**Exercise aim:** Copy out, from the data, each line containing the string "title".

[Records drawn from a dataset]
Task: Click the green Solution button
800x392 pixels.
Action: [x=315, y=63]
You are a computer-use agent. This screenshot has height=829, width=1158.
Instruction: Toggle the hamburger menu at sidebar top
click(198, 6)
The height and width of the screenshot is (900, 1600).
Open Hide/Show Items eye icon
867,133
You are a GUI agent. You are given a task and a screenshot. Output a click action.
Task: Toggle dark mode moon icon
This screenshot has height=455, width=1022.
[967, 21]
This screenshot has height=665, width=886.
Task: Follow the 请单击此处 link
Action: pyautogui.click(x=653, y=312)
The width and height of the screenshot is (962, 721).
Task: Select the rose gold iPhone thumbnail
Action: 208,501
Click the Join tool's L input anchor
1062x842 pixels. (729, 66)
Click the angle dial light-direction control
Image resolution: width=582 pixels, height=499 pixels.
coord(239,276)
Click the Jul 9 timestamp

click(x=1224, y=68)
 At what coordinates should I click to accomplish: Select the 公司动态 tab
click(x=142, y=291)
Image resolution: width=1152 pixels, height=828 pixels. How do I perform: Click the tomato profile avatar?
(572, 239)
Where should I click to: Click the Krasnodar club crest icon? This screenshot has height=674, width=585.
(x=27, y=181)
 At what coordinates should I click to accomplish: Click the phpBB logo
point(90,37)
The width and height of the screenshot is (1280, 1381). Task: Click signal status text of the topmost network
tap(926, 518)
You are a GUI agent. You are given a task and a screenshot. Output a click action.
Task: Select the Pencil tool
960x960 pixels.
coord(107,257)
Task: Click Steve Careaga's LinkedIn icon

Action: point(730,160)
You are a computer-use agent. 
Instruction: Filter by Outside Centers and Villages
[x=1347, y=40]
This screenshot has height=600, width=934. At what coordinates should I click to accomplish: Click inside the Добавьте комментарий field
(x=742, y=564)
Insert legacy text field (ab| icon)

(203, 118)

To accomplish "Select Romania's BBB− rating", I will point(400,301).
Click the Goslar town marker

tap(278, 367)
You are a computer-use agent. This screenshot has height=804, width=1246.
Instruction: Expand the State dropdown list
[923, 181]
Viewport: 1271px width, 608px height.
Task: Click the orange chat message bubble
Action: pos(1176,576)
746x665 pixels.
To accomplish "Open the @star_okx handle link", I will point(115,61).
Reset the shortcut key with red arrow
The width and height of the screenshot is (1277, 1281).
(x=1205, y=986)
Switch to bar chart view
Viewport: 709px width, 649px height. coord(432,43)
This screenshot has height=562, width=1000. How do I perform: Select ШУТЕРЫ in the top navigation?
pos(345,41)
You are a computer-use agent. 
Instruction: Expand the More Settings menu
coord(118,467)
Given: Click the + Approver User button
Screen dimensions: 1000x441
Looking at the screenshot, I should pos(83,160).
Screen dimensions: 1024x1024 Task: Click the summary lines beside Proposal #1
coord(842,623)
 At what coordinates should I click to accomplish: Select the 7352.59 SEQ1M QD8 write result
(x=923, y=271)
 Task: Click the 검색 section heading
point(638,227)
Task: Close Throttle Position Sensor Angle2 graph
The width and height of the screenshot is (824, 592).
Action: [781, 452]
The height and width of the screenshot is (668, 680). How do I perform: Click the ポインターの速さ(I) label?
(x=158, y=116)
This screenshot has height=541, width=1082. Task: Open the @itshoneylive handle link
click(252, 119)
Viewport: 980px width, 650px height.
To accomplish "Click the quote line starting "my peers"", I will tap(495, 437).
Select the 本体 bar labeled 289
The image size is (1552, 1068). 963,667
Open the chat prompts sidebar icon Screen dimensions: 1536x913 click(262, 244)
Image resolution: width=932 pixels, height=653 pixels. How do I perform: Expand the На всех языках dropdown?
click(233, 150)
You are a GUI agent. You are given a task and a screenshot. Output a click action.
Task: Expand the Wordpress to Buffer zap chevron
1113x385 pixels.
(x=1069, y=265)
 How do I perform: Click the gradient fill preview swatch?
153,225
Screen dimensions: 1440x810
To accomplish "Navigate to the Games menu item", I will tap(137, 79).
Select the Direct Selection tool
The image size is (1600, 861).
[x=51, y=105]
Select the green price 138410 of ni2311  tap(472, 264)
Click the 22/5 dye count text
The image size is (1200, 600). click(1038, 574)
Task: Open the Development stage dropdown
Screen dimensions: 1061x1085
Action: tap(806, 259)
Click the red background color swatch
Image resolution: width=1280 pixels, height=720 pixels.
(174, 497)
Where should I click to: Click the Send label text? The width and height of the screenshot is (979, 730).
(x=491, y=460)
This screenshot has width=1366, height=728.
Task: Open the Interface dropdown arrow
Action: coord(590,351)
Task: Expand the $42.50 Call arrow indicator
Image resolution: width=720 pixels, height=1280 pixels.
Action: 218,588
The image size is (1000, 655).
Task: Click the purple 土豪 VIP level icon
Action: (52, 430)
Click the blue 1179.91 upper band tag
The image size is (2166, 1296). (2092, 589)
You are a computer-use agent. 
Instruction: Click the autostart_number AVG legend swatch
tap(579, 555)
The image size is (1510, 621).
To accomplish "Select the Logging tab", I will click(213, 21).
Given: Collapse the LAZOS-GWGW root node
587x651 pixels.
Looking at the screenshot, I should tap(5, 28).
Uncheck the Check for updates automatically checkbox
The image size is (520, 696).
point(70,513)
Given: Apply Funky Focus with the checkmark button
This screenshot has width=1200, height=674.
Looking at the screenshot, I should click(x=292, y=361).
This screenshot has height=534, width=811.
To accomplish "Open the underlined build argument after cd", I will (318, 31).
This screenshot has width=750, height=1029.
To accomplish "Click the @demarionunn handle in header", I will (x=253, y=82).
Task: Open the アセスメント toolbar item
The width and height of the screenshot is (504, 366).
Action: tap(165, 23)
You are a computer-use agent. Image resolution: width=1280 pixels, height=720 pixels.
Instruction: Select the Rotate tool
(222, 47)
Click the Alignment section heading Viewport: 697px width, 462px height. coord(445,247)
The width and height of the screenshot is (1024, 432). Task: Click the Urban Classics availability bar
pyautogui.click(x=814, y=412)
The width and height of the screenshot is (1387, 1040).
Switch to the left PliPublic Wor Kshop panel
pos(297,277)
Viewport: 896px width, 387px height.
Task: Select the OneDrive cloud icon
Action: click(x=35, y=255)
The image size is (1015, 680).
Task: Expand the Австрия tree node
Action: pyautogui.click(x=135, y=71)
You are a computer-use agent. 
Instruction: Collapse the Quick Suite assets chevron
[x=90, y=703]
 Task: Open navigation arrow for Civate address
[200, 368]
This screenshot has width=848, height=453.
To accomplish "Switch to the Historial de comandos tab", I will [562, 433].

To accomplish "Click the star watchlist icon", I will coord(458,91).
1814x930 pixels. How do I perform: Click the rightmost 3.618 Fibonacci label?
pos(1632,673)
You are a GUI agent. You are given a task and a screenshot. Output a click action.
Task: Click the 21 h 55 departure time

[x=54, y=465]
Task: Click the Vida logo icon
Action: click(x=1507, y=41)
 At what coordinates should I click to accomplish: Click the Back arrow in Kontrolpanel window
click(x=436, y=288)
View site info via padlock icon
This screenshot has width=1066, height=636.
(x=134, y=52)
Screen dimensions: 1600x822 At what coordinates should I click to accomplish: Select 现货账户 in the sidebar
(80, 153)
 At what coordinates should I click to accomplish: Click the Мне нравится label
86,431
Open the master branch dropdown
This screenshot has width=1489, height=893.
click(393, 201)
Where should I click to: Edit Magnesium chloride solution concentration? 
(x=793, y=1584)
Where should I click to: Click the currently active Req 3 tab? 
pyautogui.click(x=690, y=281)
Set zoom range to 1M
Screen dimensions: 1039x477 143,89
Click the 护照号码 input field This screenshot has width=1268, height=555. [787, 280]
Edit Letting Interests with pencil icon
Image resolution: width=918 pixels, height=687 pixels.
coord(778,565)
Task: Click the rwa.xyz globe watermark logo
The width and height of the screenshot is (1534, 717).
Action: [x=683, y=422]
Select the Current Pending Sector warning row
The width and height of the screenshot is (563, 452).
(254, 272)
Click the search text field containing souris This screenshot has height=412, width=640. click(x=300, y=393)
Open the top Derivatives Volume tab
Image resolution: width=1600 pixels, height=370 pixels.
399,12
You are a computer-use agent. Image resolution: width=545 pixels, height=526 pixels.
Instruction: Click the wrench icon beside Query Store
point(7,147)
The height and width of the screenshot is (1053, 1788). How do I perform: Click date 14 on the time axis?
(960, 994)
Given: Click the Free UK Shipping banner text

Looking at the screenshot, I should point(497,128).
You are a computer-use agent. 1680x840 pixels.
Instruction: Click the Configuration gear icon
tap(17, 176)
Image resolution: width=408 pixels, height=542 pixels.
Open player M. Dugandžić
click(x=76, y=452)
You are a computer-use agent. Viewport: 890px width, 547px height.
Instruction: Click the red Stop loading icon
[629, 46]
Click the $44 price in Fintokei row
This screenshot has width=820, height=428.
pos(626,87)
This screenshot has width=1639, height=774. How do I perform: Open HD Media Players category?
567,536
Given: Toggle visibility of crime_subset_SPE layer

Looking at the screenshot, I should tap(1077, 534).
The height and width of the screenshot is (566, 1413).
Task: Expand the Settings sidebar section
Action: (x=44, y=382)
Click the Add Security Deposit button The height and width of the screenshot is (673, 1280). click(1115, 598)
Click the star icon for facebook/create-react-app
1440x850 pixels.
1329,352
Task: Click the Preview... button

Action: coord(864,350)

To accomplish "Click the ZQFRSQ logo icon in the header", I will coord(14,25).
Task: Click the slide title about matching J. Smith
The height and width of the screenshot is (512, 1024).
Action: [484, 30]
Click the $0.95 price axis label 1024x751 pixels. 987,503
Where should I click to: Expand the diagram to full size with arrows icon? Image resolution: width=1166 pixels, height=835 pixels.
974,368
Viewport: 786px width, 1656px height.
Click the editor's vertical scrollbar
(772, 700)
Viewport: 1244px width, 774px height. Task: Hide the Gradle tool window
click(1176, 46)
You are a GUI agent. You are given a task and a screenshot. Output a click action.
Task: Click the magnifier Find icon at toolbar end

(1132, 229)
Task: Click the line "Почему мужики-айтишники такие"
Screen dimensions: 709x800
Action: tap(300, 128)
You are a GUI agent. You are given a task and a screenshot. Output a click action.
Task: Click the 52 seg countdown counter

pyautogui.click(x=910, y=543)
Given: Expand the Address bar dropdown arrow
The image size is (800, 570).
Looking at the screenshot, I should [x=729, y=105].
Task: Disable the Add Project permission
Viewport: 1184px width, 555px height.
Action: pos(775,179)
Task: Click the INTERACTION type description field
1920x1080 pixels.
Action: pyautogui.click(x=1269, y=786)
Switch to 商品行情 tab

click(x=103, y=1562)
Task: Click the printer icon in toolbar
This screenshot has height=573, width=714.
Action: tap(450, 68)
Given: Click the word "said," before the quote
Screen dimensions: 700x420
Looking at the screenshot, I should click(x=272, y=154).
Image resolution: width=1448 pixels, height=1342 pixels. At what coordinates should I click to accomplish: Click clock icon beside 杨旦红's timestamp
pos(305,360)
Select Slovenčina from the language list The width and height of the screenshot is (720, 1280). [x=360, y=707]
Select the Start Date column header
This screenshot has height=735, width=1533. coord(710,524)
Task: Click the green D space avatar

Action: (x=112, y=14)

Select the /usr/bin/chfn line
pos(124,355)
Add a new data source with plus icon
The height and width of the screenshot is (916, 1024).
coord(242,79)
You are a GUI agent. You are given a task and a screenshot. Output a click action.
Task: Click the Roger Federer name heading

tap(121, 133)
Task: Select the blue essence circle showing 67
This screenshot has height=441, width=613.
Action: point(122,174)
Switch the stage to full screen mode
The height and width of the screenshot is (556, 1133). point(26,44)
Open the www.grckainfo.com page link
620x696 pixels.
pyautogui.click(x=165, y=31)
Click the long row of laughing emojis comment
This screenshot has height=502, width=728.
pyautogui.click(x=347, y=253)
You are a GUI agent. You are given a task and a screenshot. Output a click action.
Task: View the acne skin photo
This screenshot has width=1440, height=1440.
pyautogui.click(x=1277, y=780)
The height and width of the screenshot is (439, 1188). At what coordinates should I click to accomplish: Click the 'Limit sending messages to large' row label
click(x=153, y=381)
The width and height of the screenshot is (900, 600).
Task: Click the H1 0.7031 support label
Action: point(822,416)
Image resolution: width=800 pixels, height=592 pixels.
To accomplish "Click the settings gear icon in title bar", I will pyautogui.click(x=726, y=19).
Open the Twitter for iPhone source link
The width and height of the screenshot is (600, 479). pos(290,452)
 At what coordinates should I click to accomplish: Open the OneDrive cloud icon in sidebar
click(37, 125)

**Task result:**
Task: Click the slide title about matching J. Smith
To accomplish "Click the settings gear icon in title bar", I will pyautogui.click(x=726, y=19).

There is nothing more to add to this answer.